Managers go through a process of development
In the future, managers will be exposed to constant changes that require leadership action in complex, unpredictable and dynamic situations. So it’s obvious that leadership development needs to change. Today’s reality, on the other hand, still looks different: On the one hand, most development programs are still conducted, as Prof. Dr. John Erpenbeck notes, according to the principle of “instructional didactics” without taking into account today’s neuropsychological insights into learning. On the other hand, almost all executive training programs still follow a standardized (corporate) competency model that all executives are expected to adhere to and are measured against.
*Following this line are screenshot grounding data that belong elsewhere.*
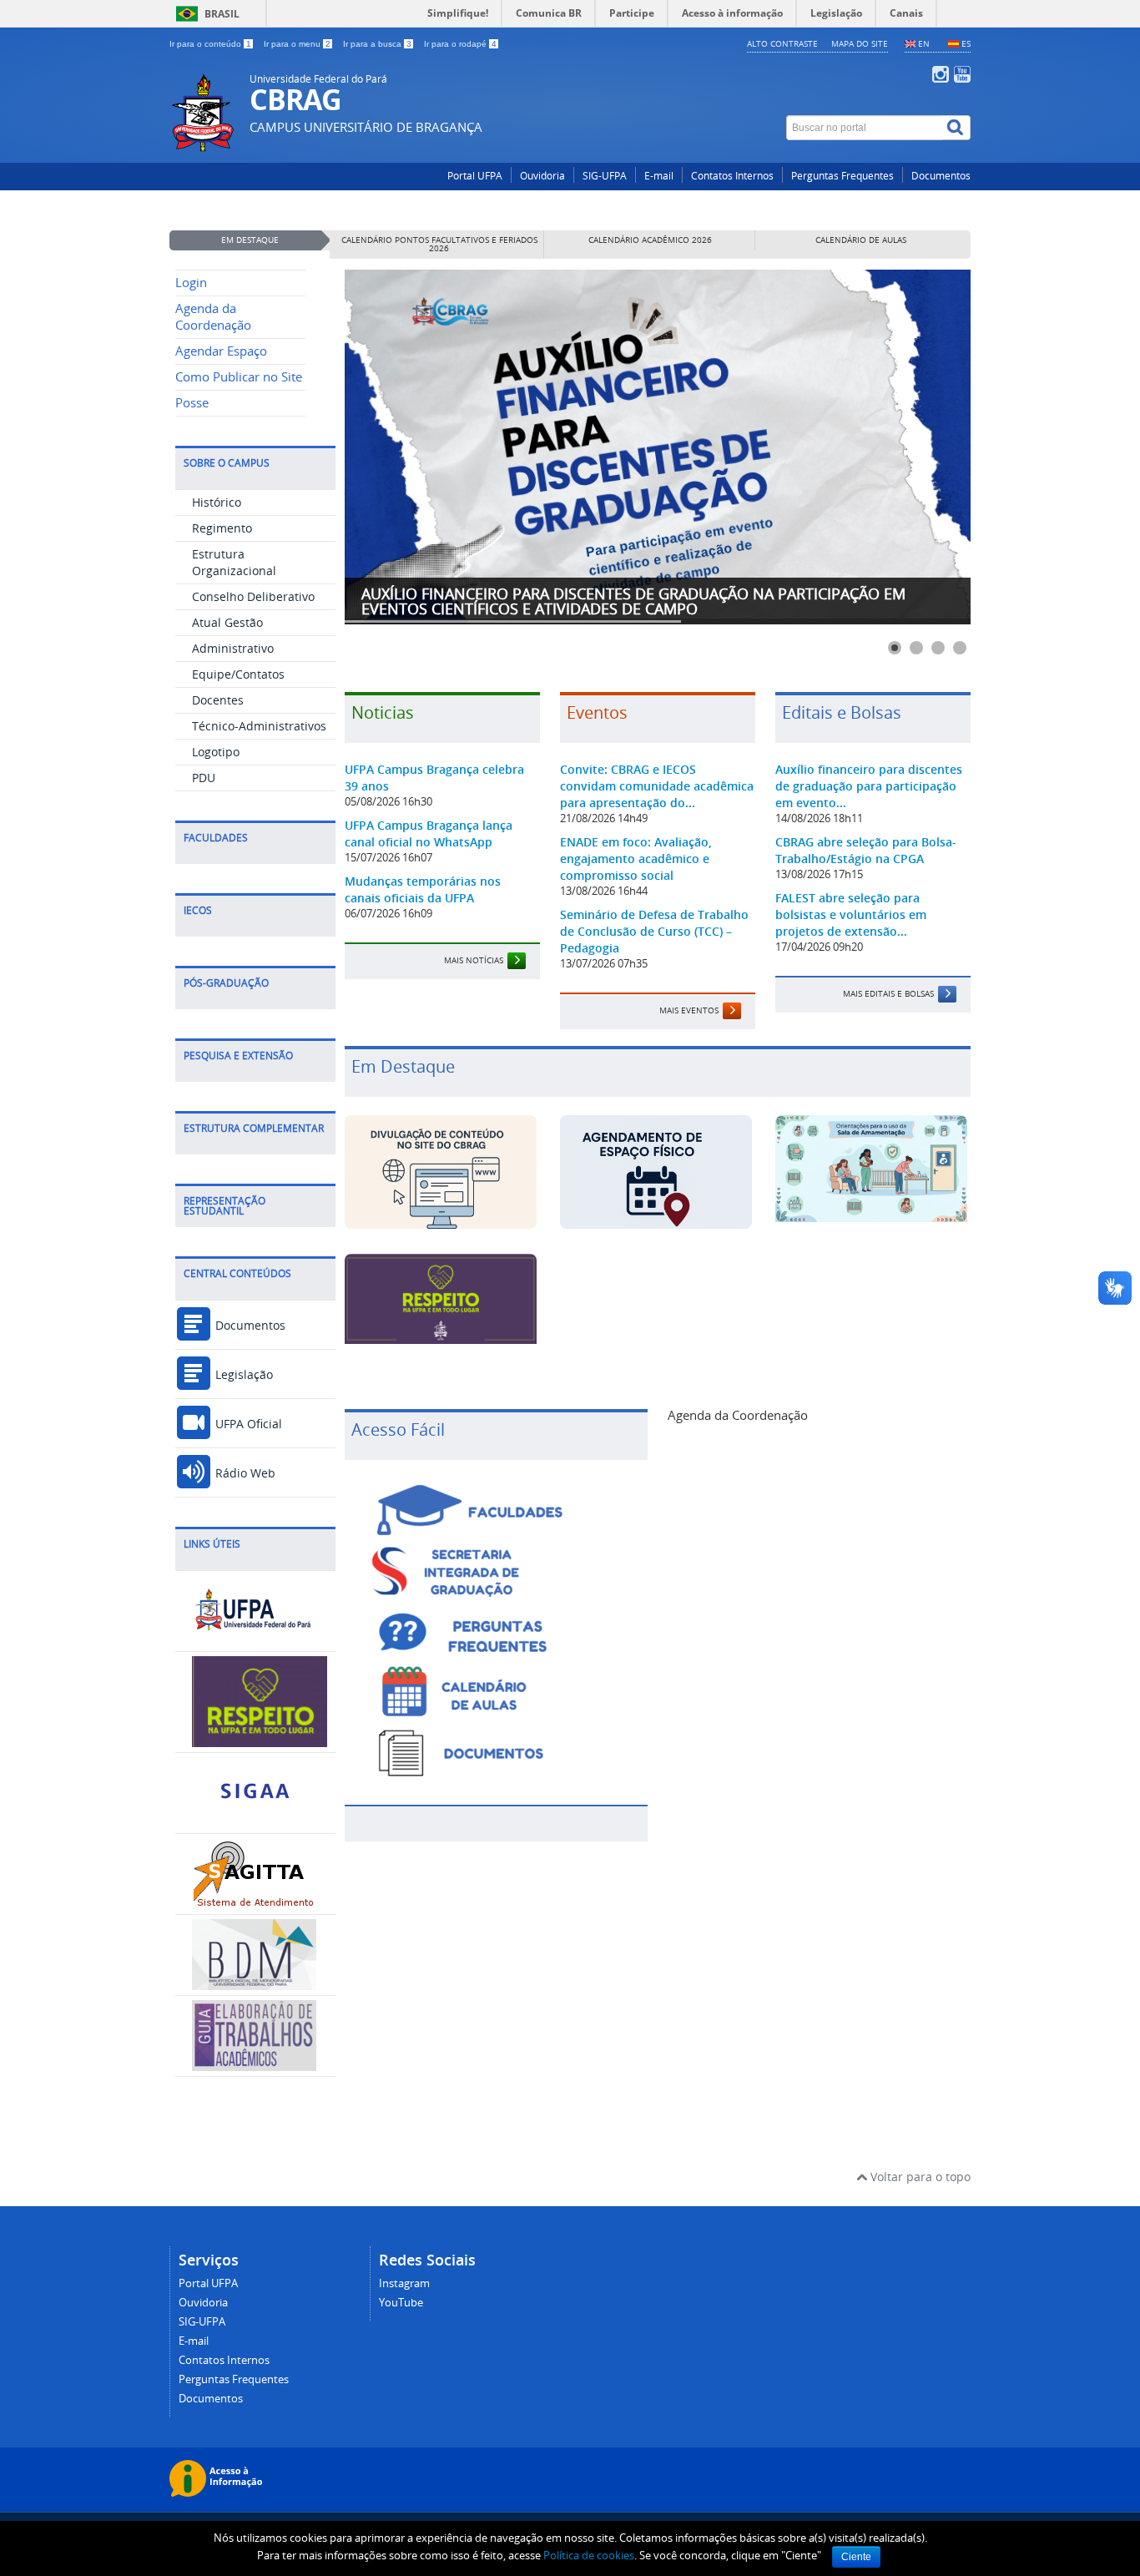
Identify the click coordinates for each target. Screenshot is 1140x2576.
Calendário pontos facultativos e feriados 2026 (439, 244)
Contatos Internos (732, 176)
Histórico (216, 502)
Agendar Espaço (221, 351)
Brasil (222, 14)
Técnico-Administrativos (259, 726)
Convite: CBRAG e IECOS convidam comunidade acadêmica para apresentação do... (657, 786)
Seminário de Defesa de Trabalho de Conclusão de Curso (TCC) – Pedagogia (654, 931)
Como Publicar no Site (238, 377)
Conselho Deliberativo (253, 596)
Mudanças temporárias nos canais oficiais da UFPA (423, 889)
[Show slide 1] (894, 647)
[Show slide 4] (959, 647)
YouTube (401, 2303)
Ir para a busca (377, 43)
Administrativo (233, 648)
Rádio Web (243, 1473)
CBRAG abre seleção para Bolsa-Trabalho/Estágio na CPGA (865, 850)
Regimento (222, 528)
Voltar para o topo (919, 2177)
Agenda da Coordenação (213, 317)
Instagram (404, 2283)
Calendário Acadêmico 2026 (650, 240)
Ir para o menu (297, 43)
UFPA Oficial (247, 1424)
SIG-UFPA (605, 176)
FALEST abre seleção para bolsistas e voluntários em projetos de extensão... (850, 914)
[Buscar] (956, 127)
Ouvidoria (542, 176)
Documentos (941, 176)
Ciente (856, 2557)
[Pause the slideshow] (919, 447)
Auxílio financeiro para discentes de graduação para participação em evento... (868, 786)
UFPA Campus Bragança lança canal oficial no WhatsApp (428, 833)
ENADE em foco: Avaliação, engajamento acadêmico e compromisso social (636, 858)
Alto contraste (782, 43)
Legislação (242, 1374)
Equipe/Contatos (238, 674)
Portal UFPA (474, 176)
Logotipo (216, 752)
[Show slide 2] (916, 647)
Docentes (218, 700)
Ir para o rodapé (460, 43)
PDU (203, 777)
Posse (192, 403)
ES (966, 43)
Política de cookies (588, 2555)
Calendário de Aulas (860, 240)
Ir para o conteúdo (210, 43)
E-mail (658, 176)
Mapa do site (859, 43)
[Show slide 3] (938, 647)
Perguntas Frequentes (842, 176)
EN (924, 43)
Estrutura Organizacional (234, 562)
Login (191, 282)
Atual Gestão (227, 622)
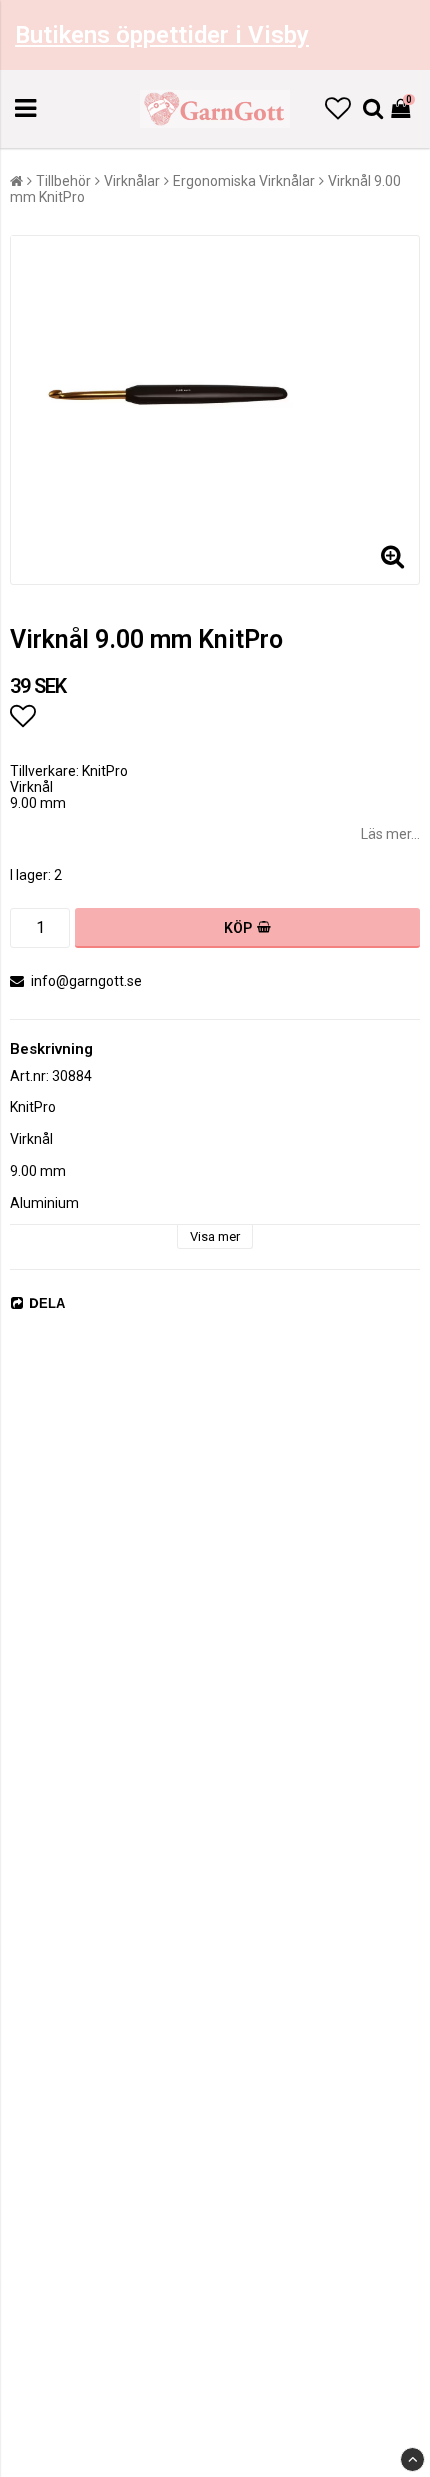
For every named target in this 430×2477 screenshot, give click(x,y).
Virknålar (132, 181)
True to the motto:” Those who don’t fit in will be made to fit in.”
We contend that nextleader development must be personalized, self-organized, and emotionally anchored to ensure sustainable competency development.
Future management training must be individualized and not based on the “watering can principle”. In this context, we are not advocating the abolition of all competency models – but rather a change of perspective. The employee must be the focus, then the competencies to be developed – not the other way around. Personalized means that the nextleader and those directly responsible are enabled to correctly assess their own (leadership) potential. The orientation of future development measures should then be based on the strengths and minimums factor. Strength factor means: Which leadership talents – and strengths do I already have and should be developed? Which topics move or inspire me and where would I like to grow further? Minimum factor means: What characteristic will prevent me from leading effectively in the future? What is my personal “bottleneck”?
The self-organization seamlessly follows on from the potential analysis and takes the nextleader into self-responsibility. He defines his learning and development goals and selects suitable content, methods and reflection processes for himself. HR managers play the role of “learning enablers”, creating the framework for individual learning processes. This includes providing a learning arrangement that includes access to knowledge, challenging projects (“on the job”), and exchange opportunities with mentors or learning partners.
- Emotionally anchored
Prof. Dr. Gerald Hüther, currently the most renowned brain researcher, coined the phrase: “Real learning only happens with enthusiasm”. We all know it: Who remembers the different elements of the periodic table in chemistry class? But one lecture, which we followed with enthusiasm, will remain in our memories for a long time. However, effective learning processes result not only from purely positive emotions, but also from learning situations in which difficulties and contradictions are experienced and overcome. The learner is taken out of his usual comfort zone, so to speak. In this context, it is important that the situations and emotions experienced are accompanied and continuously reflected upon. Feedback from outside – be it from one’s own employees, colleagues, superiors or from an external coach – is elementary in order to assess one’s own (leadership) actions and to place them in the personal context.